__Provided material__:
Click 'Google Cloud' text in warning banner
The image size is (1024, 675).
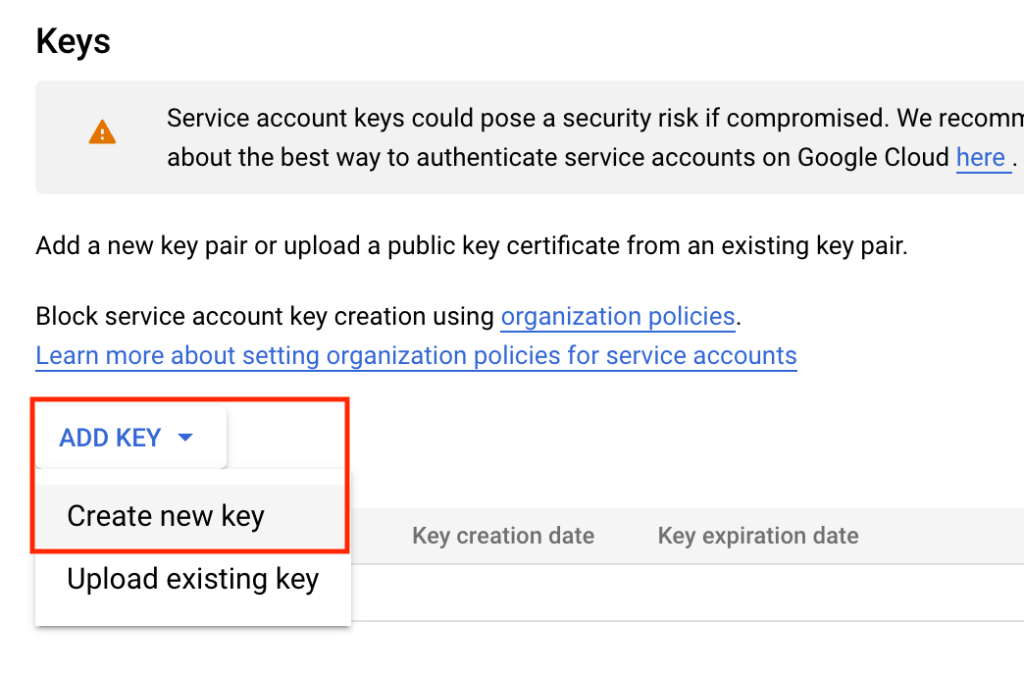[x=873, y=157]
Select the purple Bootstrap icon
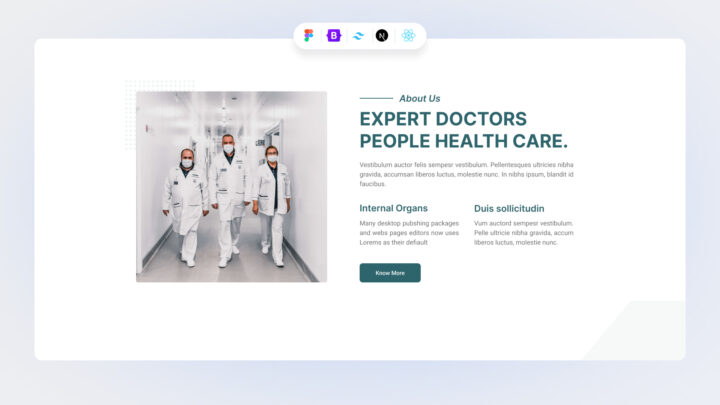Image resolution: width=720 pixels, height=405 pixels. 334,35
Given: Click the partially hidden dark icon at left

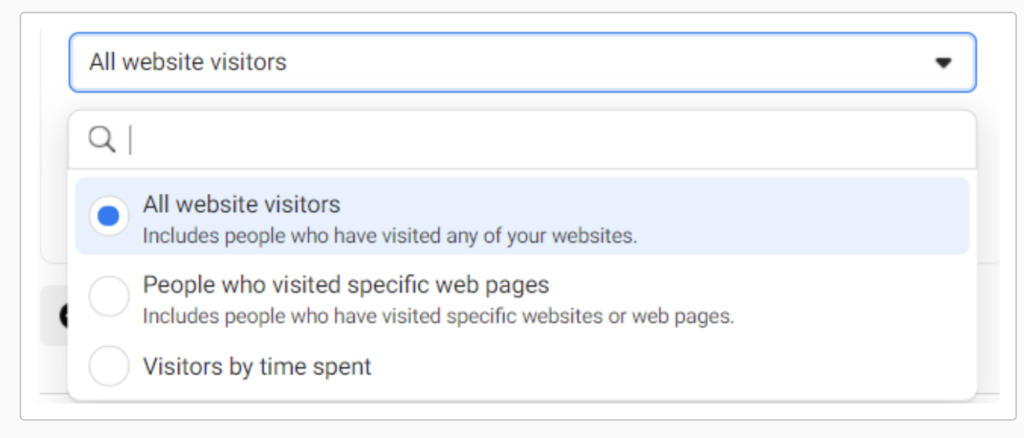Looking at the screenshot, I should click(x=63, y=317).
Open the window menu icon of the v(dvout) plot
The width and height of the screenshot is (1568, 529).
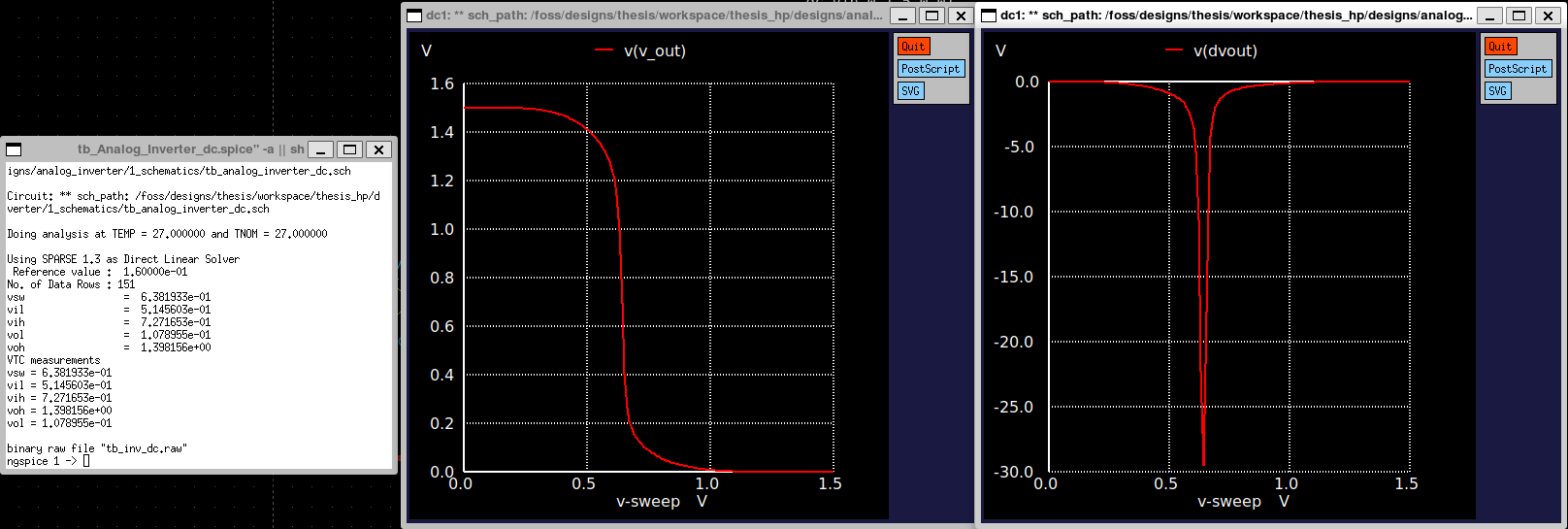pos(989,16)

__Task item__: Starting at the line that contains "The width and", reproduce each line exactly through the end of the entries above, leaving every picture out.

__Answer space__:
The width and height of the screenshot is (1568, 529).
pos(989,16)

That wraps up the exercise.